There’s a fog of hysteria hanging over the D.C. City Council these days, a fog floating on two intangibles: coming elections and completely unrealistic hopes that city revenues will continue to grow at a rate of $100 million a year.

In other words, a tree can grow to the sky.

Mayoral candidate and City Council Chairman Linda Cropp (D) made the memorable statement last week: “I don’t believe we can tax our way out.” Her preferred route: sell city buildings, schools and libraries to developers so that they can build condos and shops alongside.

And they had better start selling soon, for so many huge projects are planned that the city’s surplus ($370 million for 2005) is like pocket change.

It’s not only baseball ($661 million), the National Capital Medical Center ($425 million), school rebuilding and repair (at least $100 million per year), current obligations ($960 million), the old Convention Center site (no estimate), the Southwest Waterfront, affordable housing and tax relief. The list is long.
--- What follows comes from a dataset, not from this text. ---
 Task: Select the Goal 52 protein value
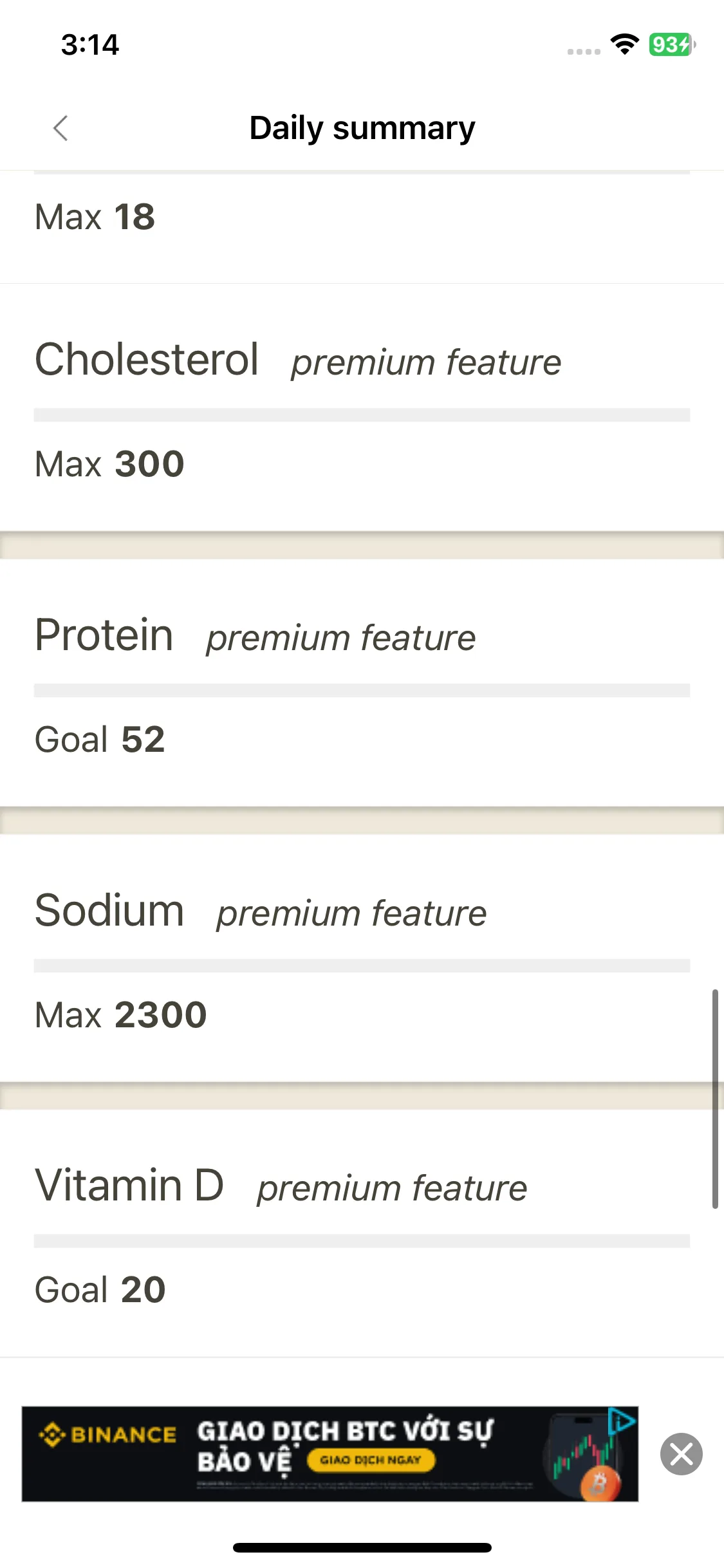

The city’s careful financial godmother, economist Alice Rivlin, repeats, “Windfalls can vanish with a change of season.” She warns that even in the good times “the District’s underlying fiscal structure is unsound.”

But it’s a known that when surpluses occur politicians and planners go a bit crazy. That’s the atmosphere at 1 Judiciary Square.


METRO

• Barry Watch: With amazing bravado, Marion Barry (D), the former mayor and current councilman for Ward 8, faced the baseball thing (by switching his vote) and his sentencing on tax charges (he got a continuance until March 9) sporting a new suit and no repentance. Everything last week — words, actions, dress — said simply: stick it to the man. ...
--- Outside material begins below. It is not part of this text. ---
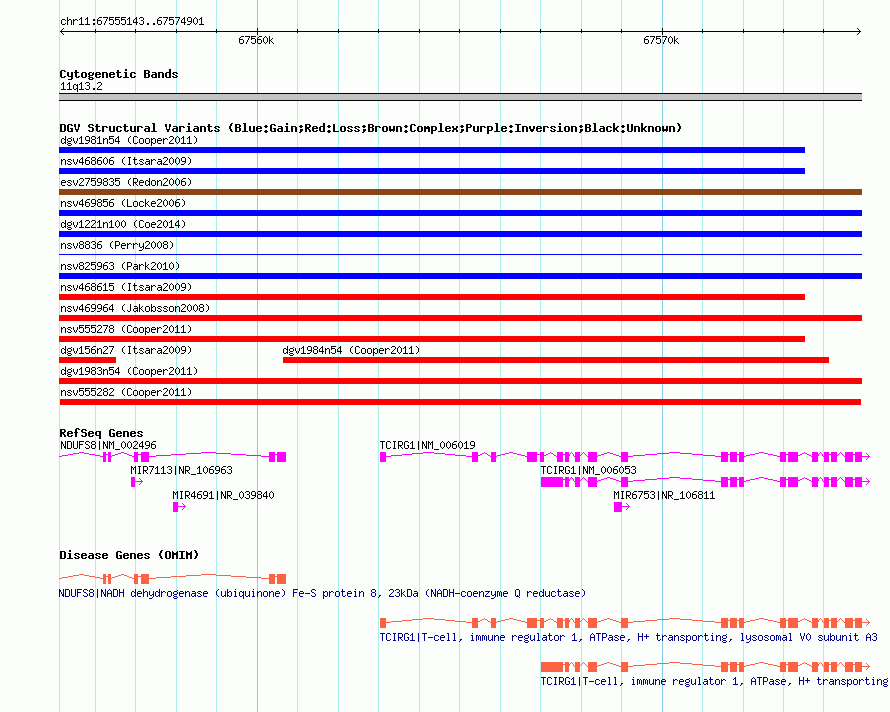The height and width of the screenshot is (712, 890).
Task: Click the RefSeq Genes track heading
Action: click(101, 433)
• D.C. Fiscal Policy Institute guru Ed Lazere warns that higher taxes are coming — in spite of election year rhetoric — because “nearly all of our major taxes — income, sales, commercial property and homeowner property — are lower today than 15 years ago.” ...

• Dennis Bourgault’s former pet store Doolittle’s across 7th Street S.E. from Eastern Market has bloomed anew into a boutique deli run by a familiar face, Tessa Zajac of the Eastern Market’s cheese stand. Zajac is teamed with Phyllis Marriott at Petite Gourmet, where a wide range of imported items plus soups and sandwiches are offered. …

• Jill Lawrence has made a living on the Hill as an organizer (Jill-of-All-Trades) who can straighten out your chaotic rat’s nest of an office. She’s now starting a computer referral group named LINKS to generate small-business development on the Hill. More? See www.champsdc.org. ...

• Residential parking is a good deal for Hill residents, who can leave their cars for weeks on the street if they’ve paid the $15 fee. But Mayor Anthony Williams (D) wants to up the ante — and in effect to fine owners of more than one car. He wants to raise the single-car fee to $25. If you own two, it’s $50 for the second. If you own three, it’s $100 for the third. ...

• Free for lunch? Dr. Frank Faragasso will lecture today from noon to 1 p.m. on the landmark sculptures at Lincoln Park. It’s free at 1300 Pennsylvania Ave. N.W., in the auditorium of the Woodrow Wilson Center, sponsored by the U.S. Capitol Historical Society. ...

• Julie Olson and Ed Peterman get public thanks with an anonymous sign at Garfield Park’s 3rd Street S.E. corner. The two worked tirelessly to get a big, rotting storage shed — belonging to the city, and an attractive nuisance — torn down. Now, if they could just get the chain-link fence torn down too.